Услыша сильную канонаду, которой Мюрат встретил нашу конницу, Граф Остерман приказал пехоте прибавить шагу и, не доходя до Островно на пушечный выстрел, часу в 10-м поутру, поставил корпус поперек дороги, упираясь флангами в болотистый лес. Первые линии обеих пехотных дивизий, 23-й и 11-й, Бахметевых 1-го и 2-го, стали развернутым фронтом; вперед вывезены орудия; они тотчас открыли огонь, но сильно потерпели от превосходного числа неприятельской артиллерии. Мюрат начал кавалерийские атаки и усиливал нападение тем смелее, что надеялся быть скоро подкреплен пехотой, шедшей вслед за ним. Наши войска, скучавшие продолжительным отступлением, с жадностью воспользовались первым случаем сражаться. Атаки неприятельские были отражаемы мужественно, и по всей линии открылся неумолкаемый огонь артиллерии.

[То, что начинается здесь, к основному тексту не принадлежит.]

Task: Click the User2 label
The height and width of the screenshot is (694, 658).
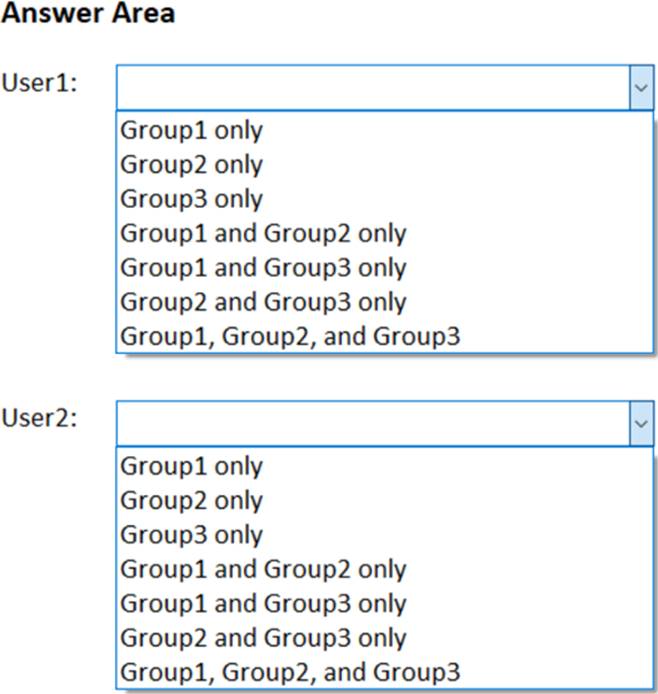Action: tap(39, 418)
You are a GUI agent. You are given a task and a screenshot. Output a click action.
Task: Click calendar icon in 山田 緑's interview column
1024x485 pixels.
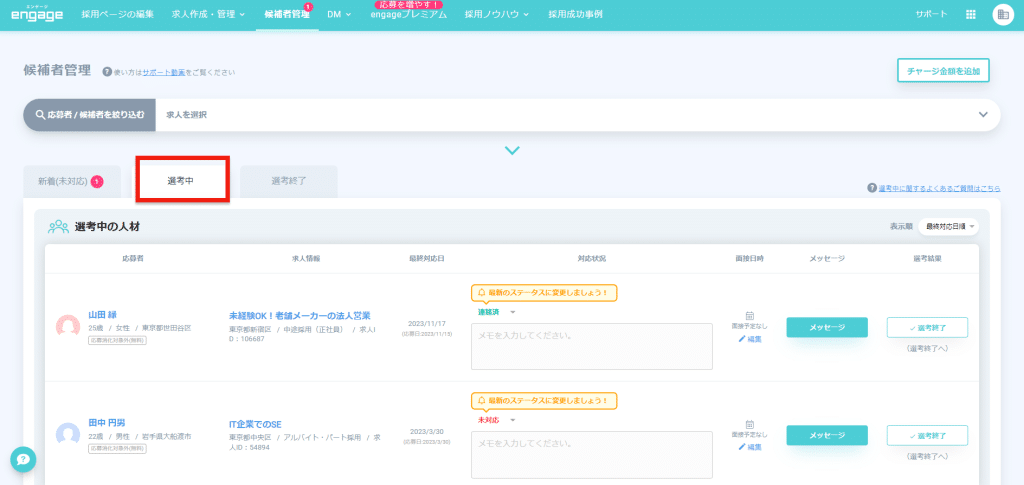[x=749, y=315]
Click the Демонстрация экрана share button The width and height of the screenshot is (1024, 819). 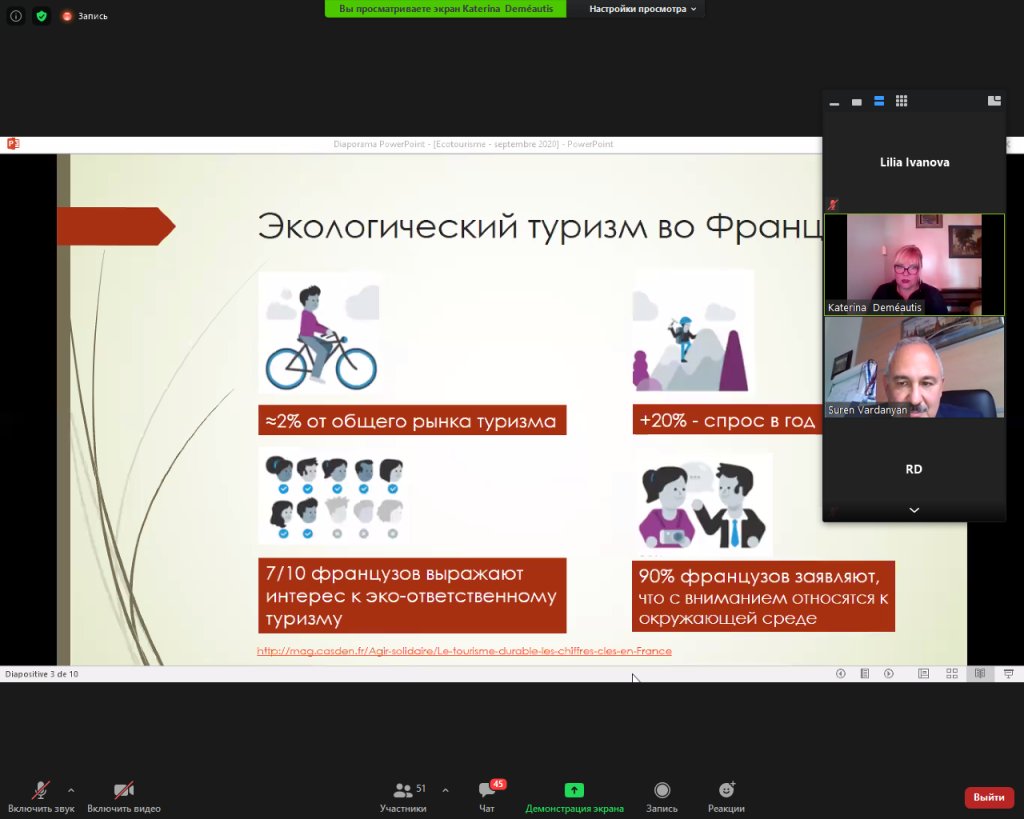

Вице-Король следовал за Мюратом и отправил пехотную дивизию для его подкрепления. Прибытие пехоты не дало перевеса неприятелю, по невозможности обойти позицию Графа Остермана с флангов, а с фронта отражал он атаки пушками и батальным огнем.

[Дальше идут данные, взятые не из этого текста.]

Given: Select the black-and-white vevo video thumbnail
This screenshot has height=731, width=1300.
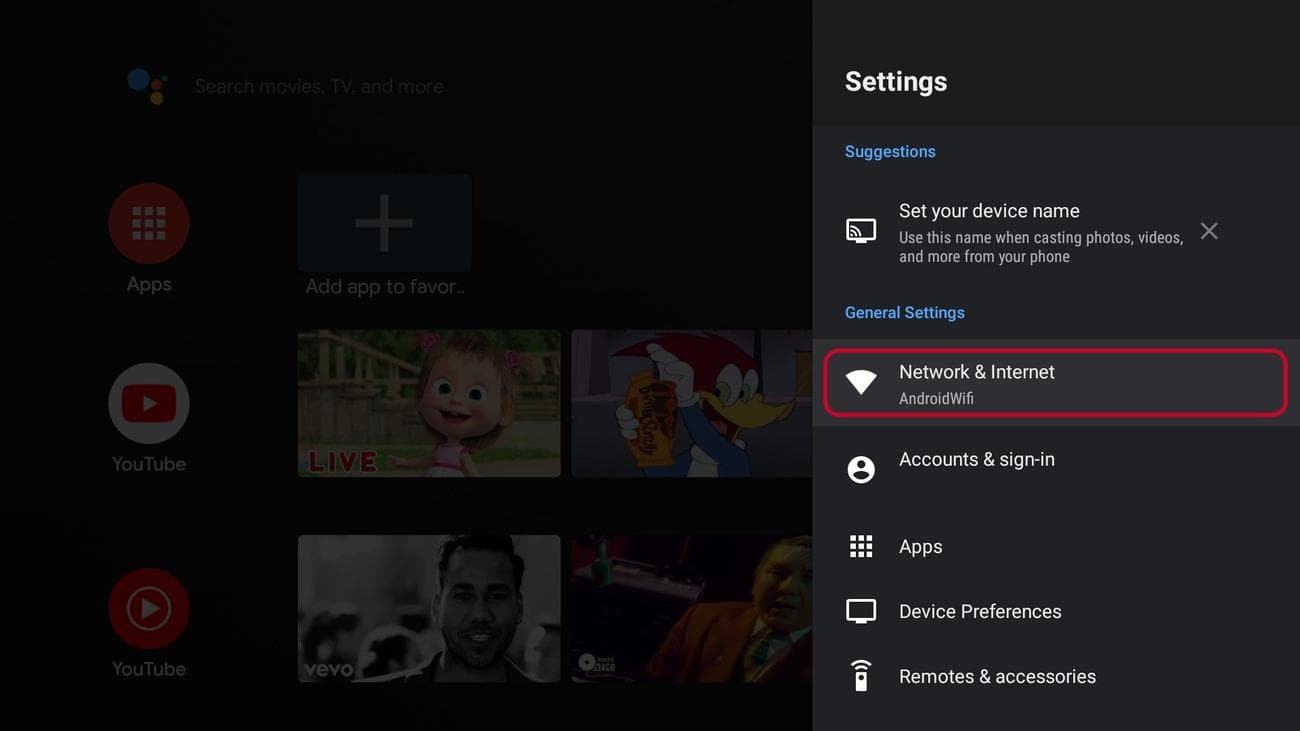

Главнокомандующий послал ему на помощь 1-й кавалерийский корпус Уварова, но Граф Остерман не счел нужным вводить его в огонь. За Уваровым шла 3-я дивизия Коновницына. Граф Остерман держался упорно и до 10 часов вечера не подавался ни шагу назад. Когда спросили его, что прикажет он делать в избежание вреда, наносимого некоторым полкам картечными выстрелами, он отвечал: «Ничего не делать – стоять и умирать». По прекращении огня, сражавшиеся войска остались на тех самых местах, где началось дело [98] . Барклай-де-Толли основательно полагал, как о том и доносил Императору, что на следующий день неприятель возобновит нападение на Графа Остермана и принудит его отступить к Витебску. «Здесь, – писал он, – взял я позицию и решился дать Наполеону генеральное сражение. Но между тем другая часть неприятельских войск из Борисова и Толочина идет к Орше и оттоль стремится к Смоленску, чтобы совершенно пресечь мое сообщение с Князем Багратионом, почему прошу Князя, чтобы он действовал решительно и быстро на Оршу и непременно занял это место, а без того все усилия наши будут тщетны и пагубны». «Поспешите сим действием, – заключил Барклай-де-Толли свое отношение к Князю Багратиону. – Защита Отечества ныне совершенно в ваших руках. Я уверен, что вы сделаете все, чего требует польза службы Его Императорского Величества. Я же отсель до тех пор не пойду, пока не дам генерального сражения, от которого все зависит» [99] .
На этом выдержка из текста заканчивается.